Goody Thompson thrashed in her bed and cried out. Grandmother commanded her in a sure and calming voice, and only I could detect the note of fear in it. Goody was drenched in sweat. Her lips were stretched white over her teeth. Her sister and her mother prayed aloud, and the tears rolled down Master Thompson’s cheeks.

“How can you let her die?” I whispered.

He ran his hand through his hair. “Keturah, I would have you know I take no pleasure in this. At least not this part of it.”

Goody cried out again, and her boy in his father’s arms began to sob. I was cold in spite of my wrap, but my heart was colder. “Then stop it,” I said.

I realized that my words had fallen into a sudden quiet.

I saw that Goody’s eyes were upon me in fear and crushed hope. “Death is here for me,” she gasped. “You are speaking to him!” The pains overtook her again, and her little son cried out, “Mama!”

I pressed my hands together, but I could not keep them from shaking. “Can you hear her boy’s pitiful cry? Can’t you see she is needed?”

He looked at me sorrowfully. “She knows your secret certainly now. If she lives, they will tell it. It will not go well for you in the village.”

The little boy’s wails were more than I could bear. I stood. “For pity’s sake, take the child to his aunt,” I cried.

“Don’t leave, Keturah!” Goody screamed.

“I won’t,” I said. “I won’t!”

Goody’s husband left as his son’s wail freshened. He glanced pleadingly at me before the door closed on him. Goody screamed again. This time the fight had gone out of her pain, and there was nothing but the raw cries of one who works toward death.

“Please,” I begged.

“It is better,” he said.

“How could this be better?”

He was very still. Then he put his hand under my chin and lifted my face to his. I could not tell if the heat I felt was in my own face or from the burning cold in his fingers. At last he said, “Keturah, for your compassion, you shall have Goody’s life. But you must come to me this night.”

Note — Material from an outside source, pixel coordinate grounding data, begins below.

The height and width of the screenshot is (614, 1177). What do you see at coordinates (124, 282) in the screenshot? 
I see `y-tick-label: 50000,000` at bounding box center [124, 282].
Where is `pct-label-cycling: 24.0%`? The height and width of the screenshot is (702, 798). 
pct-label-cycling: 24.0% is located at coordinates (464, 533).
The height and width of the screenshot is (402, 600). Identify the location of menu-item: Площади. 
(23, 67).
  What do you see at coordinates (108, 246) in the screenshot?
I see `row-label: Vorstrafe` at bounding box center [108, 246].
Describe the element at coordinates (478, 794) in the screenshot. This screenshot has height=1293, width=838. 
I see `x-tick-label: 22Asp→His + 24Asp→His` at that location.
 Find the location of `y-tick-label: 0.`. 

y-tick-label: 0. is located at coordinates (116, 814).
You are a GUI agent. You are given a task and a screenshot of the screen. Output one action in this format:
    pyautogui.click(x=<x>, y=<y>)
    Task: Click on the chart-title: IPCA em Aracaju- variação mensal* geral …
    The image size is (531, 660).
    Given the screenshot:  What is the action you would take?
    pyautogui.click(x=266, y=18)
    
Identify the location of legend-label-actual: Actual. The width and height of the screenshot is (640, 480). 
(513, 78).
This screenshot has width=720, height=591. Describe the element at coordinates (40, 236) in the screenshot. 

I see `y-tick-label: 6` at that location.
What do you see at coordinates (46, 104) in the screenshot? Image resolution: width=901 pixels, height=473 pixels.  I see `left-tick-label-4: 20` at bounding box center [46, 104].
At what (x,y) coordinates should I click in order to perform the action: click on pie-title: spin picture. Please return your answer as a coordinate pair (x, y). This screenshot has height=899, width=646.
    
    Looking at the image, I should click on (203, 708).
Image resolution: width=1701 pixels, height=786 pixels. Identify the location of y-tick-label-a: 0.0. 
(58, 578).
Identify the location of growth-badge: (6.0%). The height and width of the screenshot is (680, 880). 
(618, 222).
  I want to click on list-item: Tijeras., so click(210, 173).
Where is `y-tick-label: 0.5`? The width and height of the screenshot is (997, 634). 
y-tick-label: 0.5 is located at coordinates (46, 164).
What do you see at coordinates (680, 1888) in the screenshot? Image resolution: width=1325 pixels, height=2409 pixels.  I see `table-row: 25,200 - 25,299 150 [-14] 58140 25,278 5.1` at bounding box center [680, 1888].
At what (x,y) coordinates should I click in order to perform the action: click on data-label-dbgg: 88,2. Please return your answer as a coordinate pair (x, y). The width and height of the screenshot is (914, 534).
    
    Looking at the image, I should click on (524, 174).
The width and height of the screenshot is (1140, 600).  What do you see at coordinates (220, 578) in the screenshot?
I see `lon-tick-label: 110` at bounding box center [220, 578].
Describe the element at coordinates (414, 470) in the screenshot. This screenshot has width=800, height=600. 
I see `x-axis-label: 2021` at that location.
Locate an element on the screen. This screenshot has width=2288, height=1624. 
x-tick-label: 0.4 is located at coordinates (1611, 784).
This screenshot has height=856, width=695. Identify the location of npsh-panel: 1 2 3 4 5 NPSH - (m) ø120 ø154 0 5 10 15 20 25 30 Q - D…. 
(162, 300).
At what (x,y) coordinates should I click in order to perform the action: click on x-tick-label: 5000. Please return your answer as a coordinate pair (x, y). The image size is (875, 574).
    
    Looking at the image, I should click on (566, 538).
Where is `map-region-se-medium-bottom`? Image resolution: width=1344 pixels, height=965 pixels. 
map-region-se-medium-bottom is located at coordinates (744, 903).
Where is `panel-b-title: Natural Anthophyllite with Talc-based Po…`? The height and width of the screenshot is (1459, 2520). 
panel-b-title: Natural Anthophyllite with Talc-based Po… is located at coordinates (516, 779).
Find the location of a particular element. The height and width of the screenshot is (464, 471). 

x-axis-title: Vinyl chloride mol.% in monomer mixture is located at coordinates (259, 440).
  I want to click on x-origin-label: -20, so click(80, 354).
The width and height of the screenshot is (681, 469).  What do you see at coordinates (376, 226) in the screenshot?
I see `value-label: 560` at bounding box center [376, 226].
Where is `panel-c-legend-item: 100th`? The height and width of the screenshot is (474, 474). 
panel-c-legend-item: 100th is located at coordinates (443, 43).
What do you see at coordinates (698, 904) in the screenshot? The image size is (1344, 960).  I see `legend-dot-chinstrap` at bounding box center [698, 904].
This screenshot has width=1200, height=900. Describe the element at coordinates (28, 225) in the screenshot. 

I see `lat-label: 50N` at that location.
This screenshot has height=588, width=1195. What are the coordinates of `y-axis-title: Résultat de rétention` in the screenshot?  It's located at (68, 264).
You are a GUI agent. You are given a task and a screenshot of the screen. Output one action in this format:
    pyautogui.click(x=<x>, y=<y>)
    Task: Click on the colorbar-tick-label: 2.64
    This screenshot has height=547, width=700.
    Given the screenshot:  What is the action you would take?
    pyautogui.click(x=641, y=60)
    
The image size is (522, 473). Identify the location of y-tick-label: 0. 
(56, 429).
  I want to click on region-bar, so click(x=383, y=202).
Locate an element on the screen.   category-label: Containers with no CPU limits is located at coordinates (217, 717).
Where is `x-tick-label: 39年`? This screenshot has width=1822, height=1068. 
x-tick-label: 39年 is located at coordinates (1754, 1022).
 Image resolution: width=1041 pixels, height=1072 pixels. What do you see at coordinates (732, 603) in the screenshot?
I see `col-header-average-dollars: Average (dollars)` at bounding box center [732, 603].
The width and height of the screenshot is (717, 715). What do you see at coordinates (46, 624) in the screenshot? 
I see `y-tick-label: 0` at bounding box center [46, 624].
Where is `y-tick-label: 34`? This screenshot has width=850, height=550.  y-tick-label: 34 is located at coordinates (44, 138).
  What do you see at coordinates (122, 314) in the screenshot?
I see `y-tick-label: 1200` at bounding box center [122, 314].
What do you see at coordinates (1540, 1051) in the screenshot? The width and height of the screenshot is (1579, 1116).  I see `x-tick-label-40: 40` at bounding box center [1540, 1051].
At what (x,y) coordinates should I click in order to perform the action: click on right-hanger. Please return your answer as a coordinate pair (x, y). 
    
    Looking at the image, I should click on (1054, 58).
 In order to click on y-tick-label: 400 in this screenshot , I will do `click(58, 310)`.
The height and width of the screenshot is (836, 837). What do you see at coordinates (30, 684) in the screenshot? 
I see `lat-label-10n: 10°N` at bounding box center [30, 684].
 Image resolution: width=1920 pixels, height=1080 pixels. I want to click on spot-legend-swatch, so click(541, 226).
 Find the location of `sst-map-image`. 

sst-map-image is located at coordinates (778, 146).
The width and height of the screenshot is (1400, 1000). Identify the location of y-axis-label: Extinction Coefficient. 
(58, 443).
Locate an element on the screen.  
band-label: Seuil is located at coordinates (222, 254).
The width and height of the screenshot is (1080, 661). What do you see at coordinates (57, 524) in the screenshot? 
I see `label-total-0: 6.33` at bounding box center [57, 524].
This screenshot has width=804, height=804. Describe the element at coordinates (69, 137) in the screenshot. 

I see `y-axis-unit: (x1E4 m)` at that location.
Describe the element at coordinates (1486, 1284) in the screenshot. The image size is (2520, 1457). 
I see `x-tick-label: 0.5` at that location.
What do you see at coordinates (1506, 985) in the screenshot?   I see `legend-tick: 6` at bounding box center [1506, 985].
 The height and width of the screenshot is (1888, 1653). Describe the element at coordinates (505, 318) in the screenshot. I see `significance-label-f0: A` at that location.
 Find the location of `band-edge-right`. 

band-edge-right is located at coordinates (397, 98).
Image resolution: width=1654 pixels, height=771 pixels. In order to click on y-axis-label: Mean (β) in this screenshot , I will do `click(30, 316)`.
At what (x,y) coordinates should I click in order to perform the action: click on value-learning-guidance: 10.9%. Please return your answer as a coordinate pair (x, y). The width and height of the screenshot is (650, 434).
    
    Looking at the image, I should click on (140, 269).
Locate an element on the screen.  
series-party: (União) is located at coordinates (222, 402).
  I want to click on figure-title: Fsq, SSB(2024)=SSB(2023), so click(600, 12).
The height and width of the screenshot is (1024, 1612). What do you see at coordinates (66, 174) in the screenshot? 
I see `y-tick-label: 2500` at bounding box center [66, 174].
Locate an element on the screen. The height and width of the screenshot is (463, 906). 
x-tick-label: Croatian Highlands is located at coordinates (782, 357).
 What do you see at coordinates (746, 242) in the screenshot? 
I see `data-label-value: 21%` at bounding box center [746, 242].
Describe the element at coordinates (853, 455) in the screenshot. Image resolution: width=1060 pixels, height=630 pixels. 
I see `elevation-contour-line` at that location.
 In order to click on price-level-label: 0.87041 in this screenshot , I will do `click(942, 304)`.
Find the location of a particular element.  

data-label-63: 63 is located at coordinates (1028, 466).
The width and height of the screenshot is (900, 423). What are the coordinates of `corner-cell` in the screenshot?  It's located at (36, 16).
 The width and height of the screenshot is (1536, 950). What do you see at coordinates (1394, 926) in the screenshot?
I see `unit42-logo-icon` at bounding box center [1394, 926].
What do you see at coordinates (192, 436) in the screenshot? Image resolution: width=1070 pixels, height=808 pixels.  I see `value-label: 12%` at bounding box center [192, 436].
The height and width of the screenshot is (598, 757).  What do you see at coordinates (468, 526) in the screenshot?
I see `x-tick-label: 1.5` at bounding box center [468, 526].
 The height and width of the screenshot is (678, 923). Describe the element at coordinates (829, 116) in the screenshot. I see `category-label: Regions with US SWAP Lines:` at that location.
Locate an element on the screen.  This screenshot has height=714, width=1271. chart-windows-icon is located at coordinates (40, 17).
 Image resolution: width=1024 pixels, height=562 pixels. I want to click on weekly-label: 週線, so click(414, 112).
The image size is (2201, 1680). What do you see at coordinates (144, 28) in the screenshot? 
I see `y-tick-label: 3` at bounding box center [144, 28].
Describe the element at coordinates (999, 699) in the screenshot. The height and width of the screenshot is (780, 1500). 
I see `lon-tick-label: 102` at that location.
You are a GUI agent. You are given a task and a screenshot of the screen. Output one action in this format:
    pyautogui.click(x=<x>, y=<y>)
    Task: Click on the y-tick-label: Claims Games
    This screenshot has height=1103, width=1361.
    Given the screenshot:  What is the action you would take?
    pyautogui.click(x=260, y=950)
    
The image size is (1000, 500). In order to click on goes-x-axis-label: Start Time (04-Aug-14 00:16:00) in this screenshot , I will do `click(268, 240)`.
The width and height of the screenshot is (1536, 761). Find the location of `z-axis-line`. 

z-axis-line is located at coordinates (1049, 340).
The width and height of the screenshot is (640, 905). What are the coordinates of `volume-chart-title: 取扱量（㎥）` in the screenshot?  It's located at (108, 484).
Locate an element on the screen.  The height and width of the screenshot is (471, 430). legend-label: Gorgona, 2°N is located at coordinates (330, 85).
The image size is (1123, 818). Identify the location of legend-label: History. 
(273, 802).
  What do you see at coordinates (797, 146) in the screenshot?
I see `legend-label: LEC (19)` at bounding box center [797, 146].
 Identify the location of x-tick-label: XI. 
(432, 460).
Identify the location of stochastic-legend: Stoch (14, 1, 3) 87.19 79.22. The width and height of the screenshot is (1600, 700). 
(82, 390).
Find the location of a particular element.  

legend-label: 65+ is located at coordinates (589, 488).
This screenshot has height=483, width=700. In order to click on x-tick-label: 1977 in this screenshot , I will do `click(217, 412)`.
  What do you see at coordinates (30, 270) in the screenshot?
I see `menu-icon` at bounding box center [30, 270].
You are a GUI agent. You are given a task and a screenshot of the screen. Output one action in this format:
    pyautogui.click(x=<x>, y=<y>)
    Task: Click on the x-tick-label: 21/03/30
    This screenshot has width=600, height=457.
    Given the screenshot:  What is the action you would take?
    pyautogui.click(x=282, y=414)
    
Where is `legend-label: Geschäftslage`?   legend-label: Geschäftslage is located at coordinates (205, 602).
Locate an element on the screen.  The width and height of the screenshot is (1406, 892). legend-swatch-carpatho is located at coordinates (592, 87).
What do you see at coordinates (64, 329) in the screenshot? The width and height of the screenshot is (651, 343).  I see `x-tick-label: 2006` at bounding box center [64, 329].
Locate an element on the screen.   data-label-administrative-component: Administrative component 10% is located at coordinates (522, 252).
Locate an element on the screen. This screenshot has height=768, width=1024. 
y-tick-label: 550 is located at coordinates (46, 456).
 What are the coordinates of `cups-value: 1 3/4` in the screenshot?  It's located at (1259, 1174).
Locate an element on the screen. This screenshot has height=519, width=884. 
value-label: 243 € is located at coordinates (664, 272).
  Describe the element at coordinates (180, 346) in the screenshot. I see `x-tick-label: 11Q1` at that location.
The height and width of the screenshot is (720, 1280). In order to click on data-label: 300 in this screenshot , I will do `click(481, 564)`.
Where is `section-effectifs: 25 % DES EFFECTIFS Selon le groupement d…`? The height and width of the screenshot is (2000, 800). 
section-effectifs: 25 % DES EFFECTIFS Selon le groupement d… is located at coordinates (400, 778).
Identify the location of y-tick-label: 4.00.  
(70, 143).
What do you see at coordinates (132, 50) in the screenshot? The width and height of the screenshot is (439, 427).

Over Goody’s screams I could scarcely make out his words. “Her life,” I said, “and—and the life of Soor Lily’s baby son—and I will come.”

He frowned and withdrew his hand. “He is no baby but a giant of a man. And he is destined for death. It is too late for him.”

“Nevertheless,” I said. I might have screamed it—I could no longer distinguish between my voice and Goody’s. My lungs gasped for air as did hers.

Lord Death looked at Goody and back at me, then bent his head in assent. “You must keep your appointment with me,” he said.

I nodded slowly.

Soon Grandmother called out, “The baby’s head is coming, Goody, push, push!” and moments later, “A son— and as big as a calf.”

I looked to see Lord Death, whether feeling gratitude or triumph I was not sure, but he was gone.

Goody’s husband returned and cried harder even than his son had been crying, and everyone else, too, sobbed and laughed with joy. Goody had forgotten her pain already. Her eyes were full of her baby. I gazed at him, willing life into him, while Grandmother wrapped him and placed him in Goody’s arms.